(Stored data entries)
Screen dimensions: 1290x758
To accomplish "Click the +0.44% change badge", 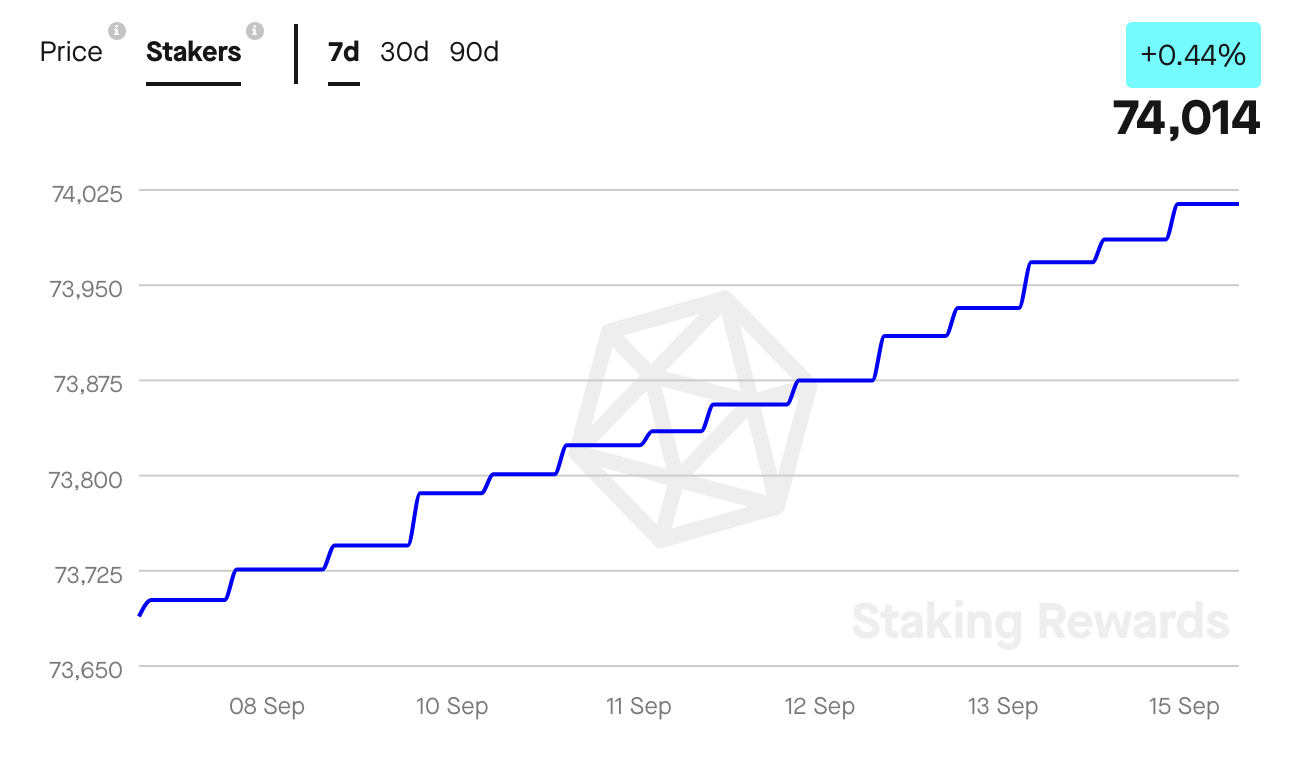I will click(x=1193, y=55).
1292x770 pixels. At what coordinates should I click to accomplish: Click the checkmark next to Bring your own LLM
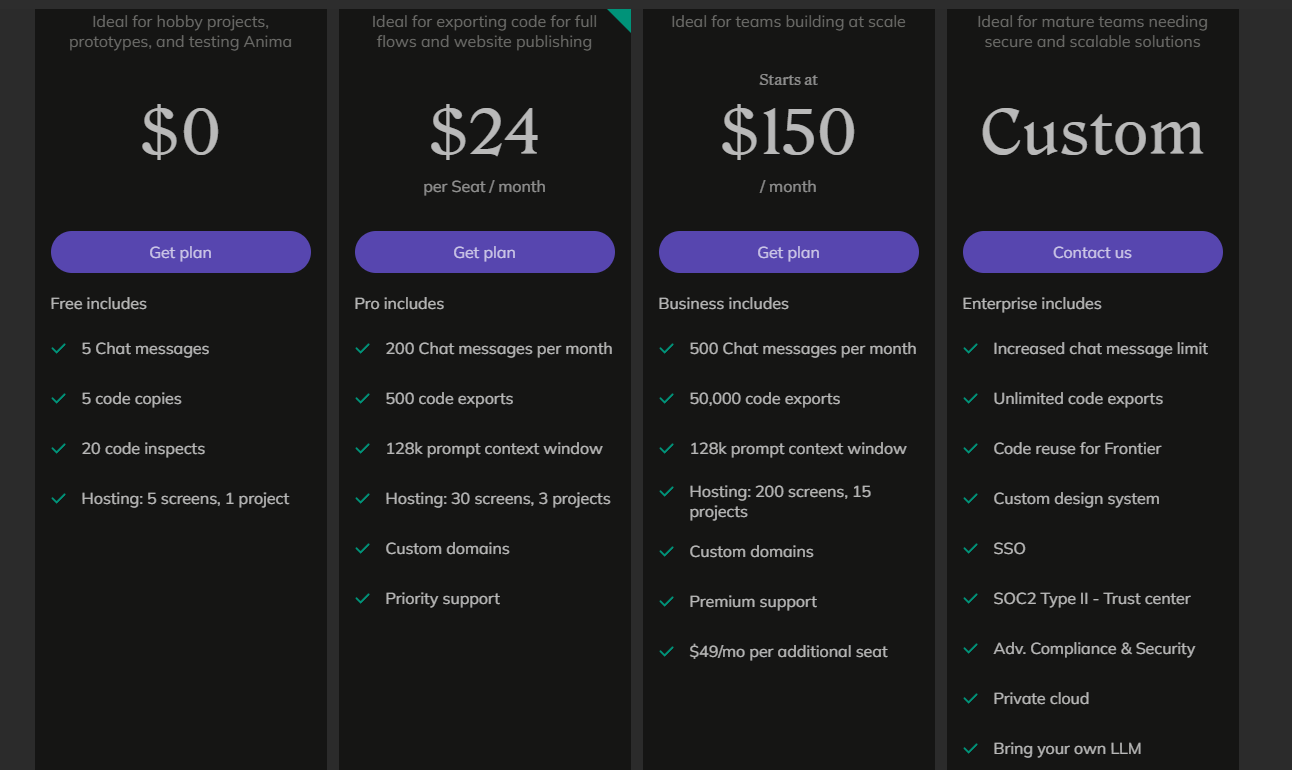(x=971, y=749)
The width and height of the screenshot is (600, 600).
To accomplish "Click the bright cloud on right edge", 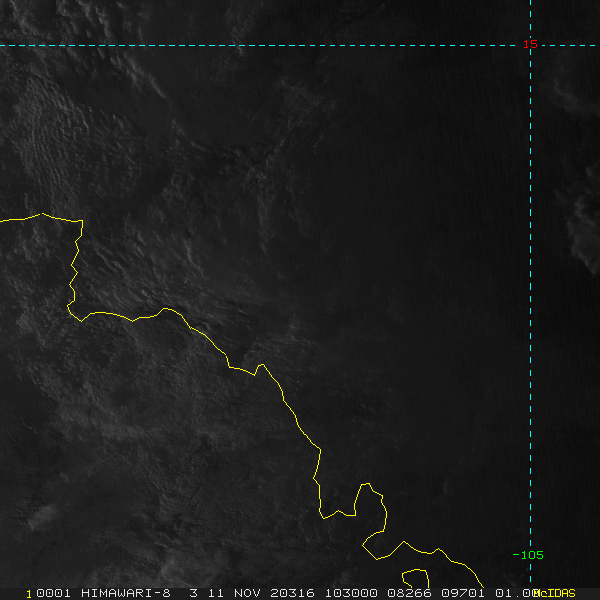I will pos(584,235).
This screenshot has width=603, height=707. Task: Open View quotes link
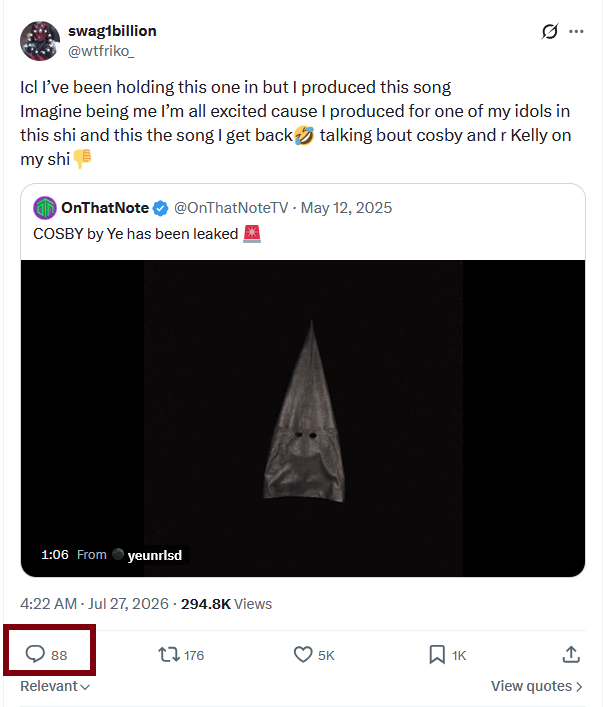(536, 686)
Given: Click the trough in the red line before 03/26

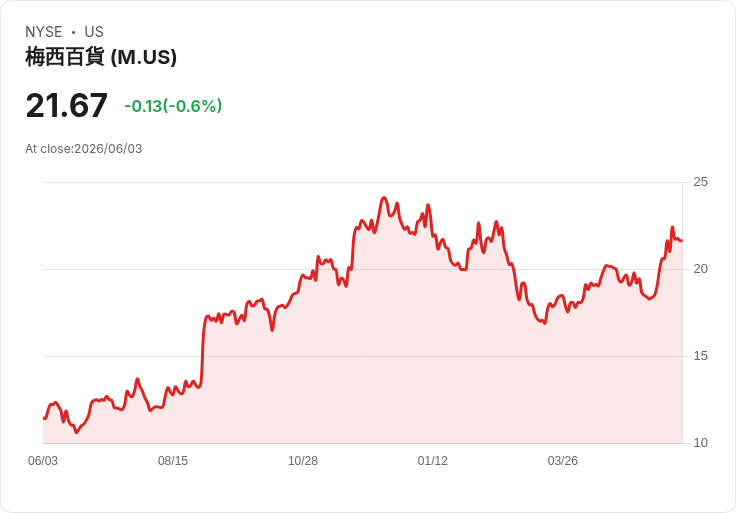Looking at the screenshot, I should [544, 323].
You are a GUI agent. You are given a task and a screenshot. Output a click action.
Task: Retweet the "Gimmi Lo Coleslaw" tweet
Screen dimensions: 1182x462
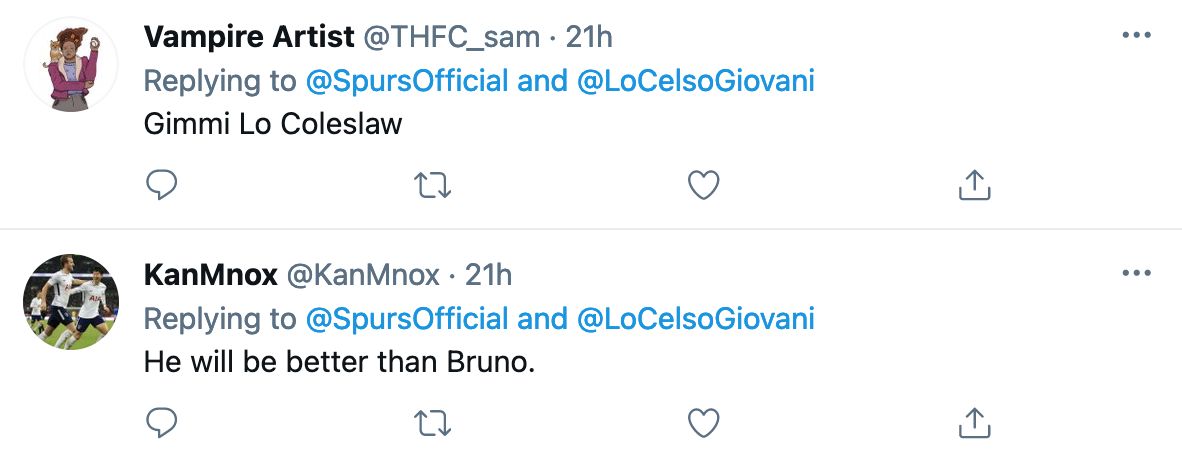(433, 184)
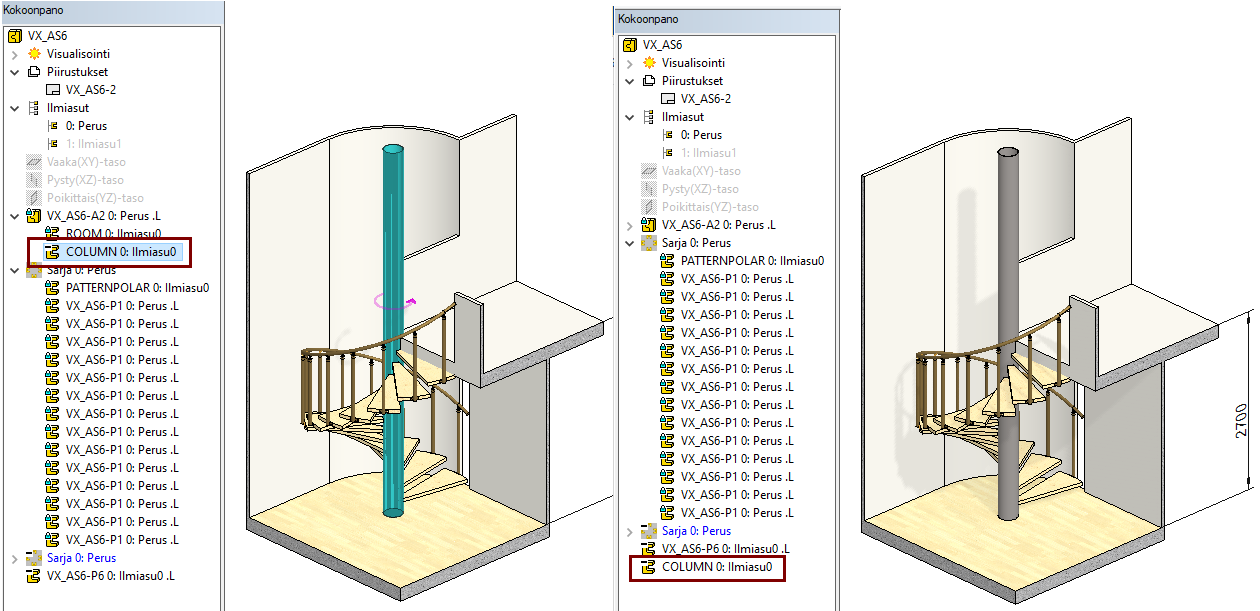
Task: Click the VX_AS6-A2 subassembly icon in right tree
Action: [x=649, y=225]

Your goal: Make an exact copy of the lines of the records from the line containing "Task: Retweet the" through the final line, both ends included, but not of the pictures.

Output for this exercise:
Task: Retweet the "Gimmi Lo Coleslaw" tweet
Screen dimensions: 1182x462
(433, 184)
Task: Click the VX_AS6-A2 subassembly icon in right tree
Action: [x=649, y=225]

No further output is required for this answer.